YOUR GOAL:
Which lines run from the one containing "Instruction: Open the kamranahmedse user link" to the end of the entries below? Reproduce them exactly, both ends included.

RAW DATA:
________

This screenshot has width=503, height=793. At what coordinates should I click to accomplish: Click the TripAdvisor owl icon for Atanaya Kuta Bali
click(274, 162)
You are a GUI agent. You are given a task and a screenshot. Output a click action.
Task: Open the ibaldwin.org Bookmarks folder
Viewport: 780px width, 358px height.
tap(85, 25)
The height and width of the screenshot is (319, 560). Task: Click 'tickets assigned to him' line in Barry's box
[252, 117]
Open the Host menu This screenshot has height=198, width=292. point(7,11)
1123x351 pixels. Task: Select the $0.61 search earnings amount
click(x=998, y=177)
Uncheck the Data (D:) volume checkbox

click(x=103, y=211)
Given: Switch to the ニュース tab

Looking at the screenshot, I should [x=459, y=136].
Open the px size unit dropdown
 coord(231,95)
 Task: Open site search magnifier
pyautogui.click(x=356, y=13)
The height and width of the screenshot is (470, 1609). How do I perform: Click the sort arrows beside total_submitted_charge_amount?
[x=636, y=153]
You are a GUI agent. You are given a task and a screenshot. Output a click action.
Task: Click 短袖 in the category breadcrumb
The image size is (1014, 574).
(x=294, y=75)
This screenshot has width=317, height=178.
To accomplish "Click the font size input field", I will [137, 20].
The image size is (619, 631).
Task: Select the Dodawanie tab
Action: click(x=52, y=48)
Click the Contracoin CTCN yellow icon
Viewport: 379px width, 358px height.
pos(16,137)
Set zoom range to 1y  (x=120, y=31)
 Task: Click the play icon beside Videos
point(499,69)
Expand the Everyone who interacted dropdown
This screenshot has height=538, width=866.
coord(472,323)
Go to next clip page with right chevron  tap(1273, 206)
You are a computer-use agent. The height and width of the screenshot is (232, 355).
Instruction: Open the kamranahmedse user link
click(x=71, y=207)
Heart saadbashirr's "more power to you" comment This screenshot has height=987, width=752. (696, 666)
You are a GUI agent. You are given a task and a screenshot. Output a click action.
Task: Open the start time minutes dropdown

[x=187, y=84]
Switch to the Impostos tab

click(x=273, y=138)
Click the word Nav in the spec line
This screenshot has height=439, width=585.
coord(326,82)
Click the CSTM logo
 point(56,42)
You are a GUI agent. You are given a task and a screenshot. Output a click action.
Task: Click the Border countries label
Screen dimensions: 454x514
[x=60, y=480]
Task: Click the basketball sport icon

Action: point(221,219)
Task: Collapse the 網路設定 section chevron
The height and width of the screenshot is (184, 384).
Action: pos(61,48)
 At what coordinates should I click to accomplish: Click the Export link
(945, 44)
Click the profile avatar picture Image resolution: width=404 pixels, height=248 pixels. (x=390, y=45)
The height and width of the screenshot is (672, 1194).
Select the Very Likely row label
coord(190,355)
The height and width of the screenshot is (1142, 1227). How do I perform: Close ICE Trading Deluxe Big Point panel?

________

RESPONSE BELOW:
Instruction: Open the kamranahmedse user link
click(x=71, y=207)
Heart saadbashirr's "more power to you" comment This screenshot has height=987, width=752. (696, 666)
You are a GUI agent. You are given a task and a screenshot. Output a click action.
Task: Open the start time minutes dropdown

[x=187, y=84]
Switch to the Impostos tab

click(x=273, y=138)
Click the word Nav in the spec line
This screenshot has height=439, width=585.
coord(326,82)
Click the CSTM logo
 point(56,42)
You are a GUI agent. You are given a task and a screenshot. Output a click action.
Task: Click the Border countries label
Screen dimensions: 454x514
[x=60, y=480]
Task: Click the basketball sport icon

Action: point(221,219)
Task: Collapse the 網路設定 section chevron
The height and width of the screenshot is (184, 384).
Action: pos(61,48)
 At what coordinates should I click to accomplish: Click the Export link
(945, 44)
Click the profile avatar picture Image resolution: width=404 pixels, height=248 pixels. (x=390, y=45)
The height and width of the screenshot is (672, 1194).
Select the Very Likely row label
coord(190,355)
The height and width of the screenshot is (1142, 1227). How do I perform: Close ICE Trading Deluxe Big Point panel?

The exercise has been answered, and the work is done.